((
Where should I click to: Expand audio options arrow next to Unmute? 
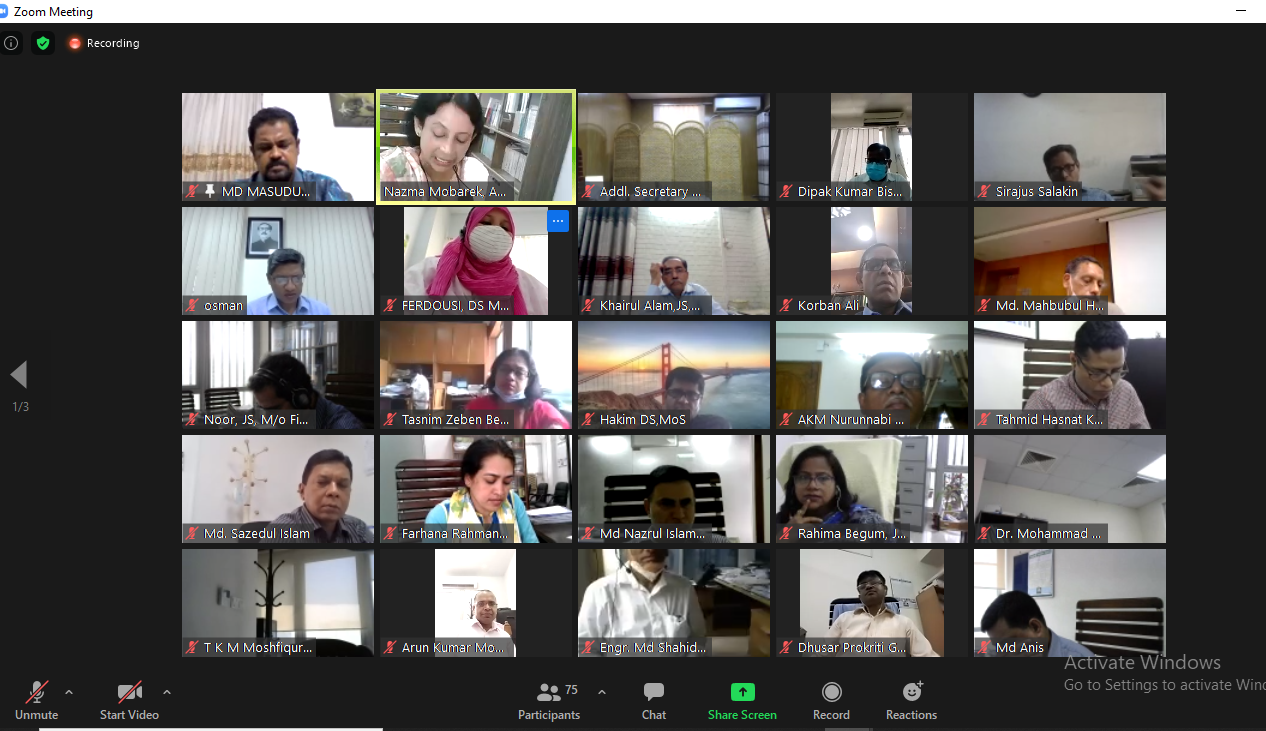click(69, 692)
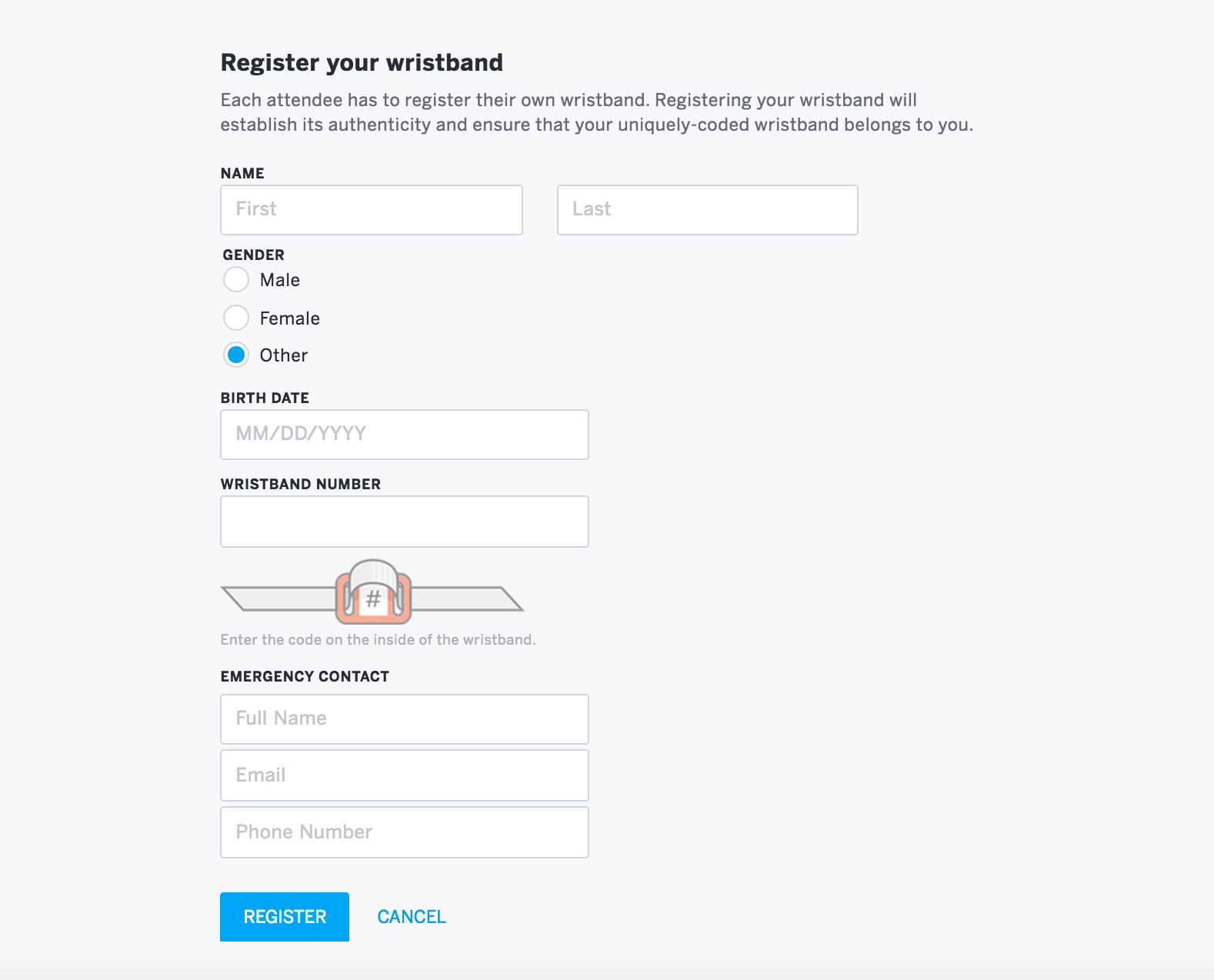Image resolution: width=1214 pixels, height=980 pixels.
Task: Click the CANCEL link
Action: point(412,917)
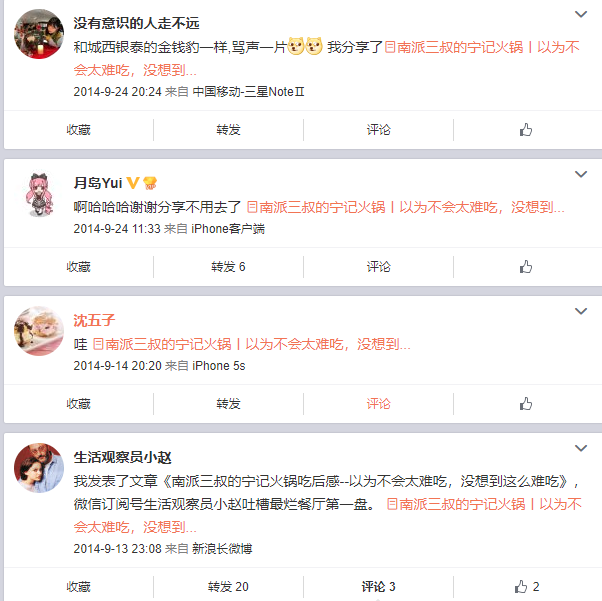Click thumbs-up showing 2 likes

click(x=527, y=586)
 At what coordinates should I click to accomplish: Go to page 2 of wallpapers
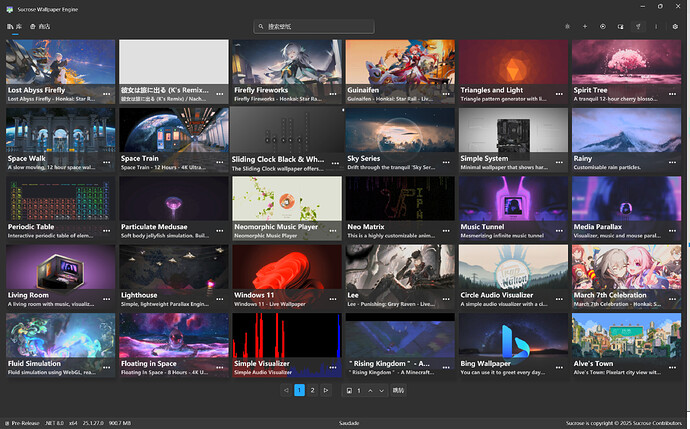(x=312, y=390)
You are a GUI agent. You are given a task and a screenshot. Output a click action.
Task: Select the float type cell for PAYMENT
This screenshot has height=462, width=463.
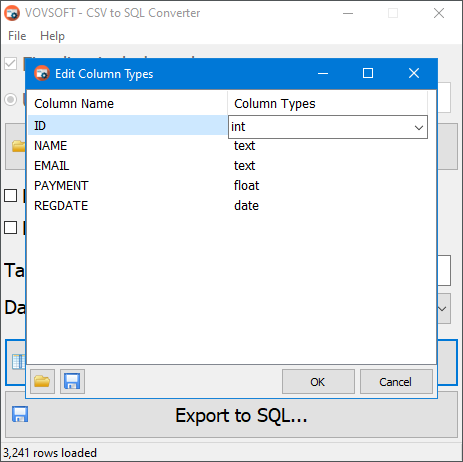(246, 186)
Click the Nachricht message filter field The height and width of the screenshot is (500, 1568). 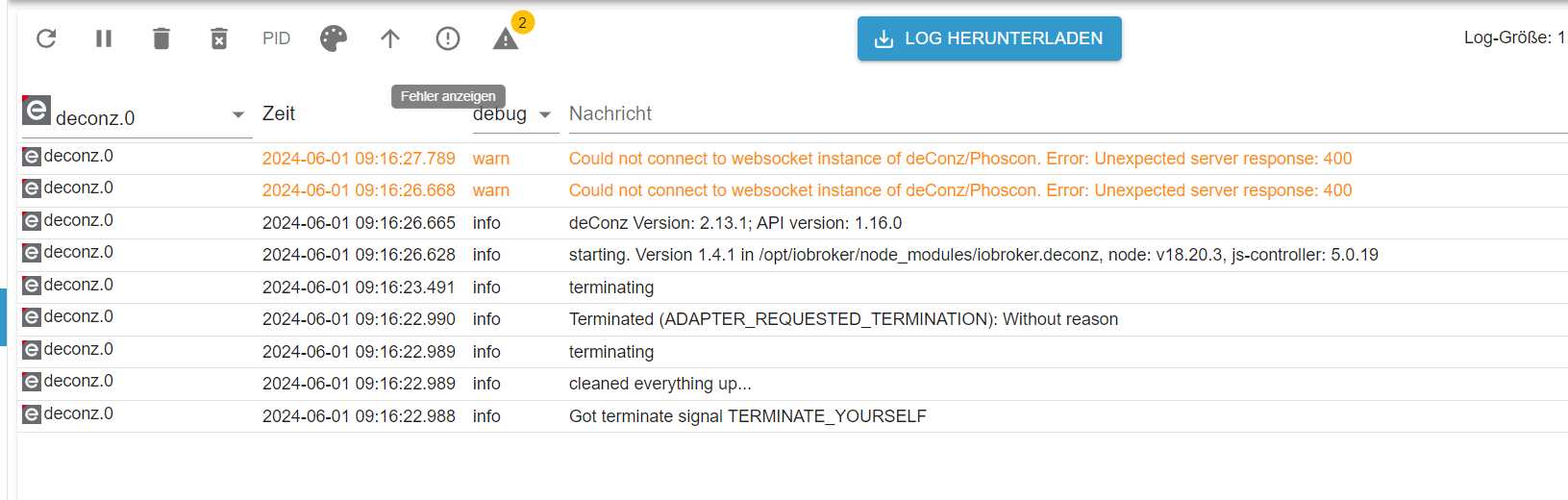coord(1058,114)
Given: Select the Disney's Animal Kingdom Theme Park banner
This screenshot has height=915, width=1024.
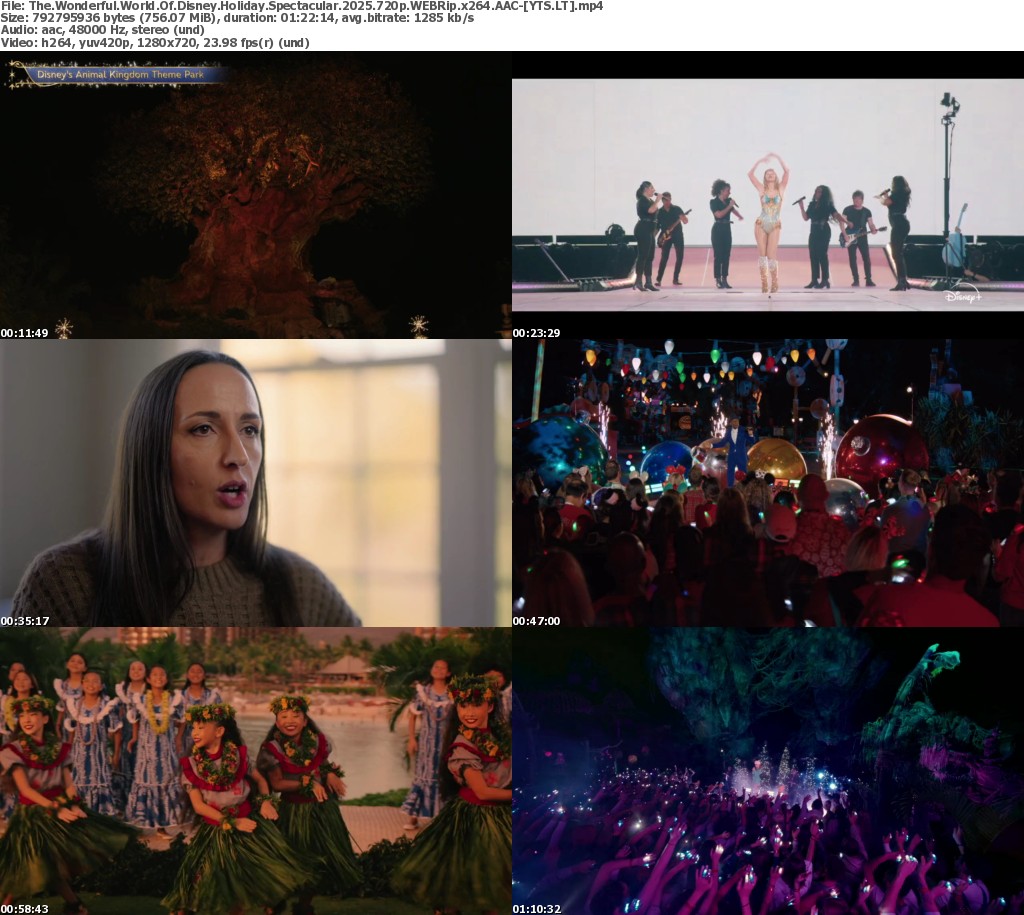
))
- Work task
Only lines holding "Select" are wanted; copy all of them from the listing.

- Answer for this exercise
Task: Select the float type cell for PAYMENT
Given: Select the Disney's Animal Kingdom Theme Park banner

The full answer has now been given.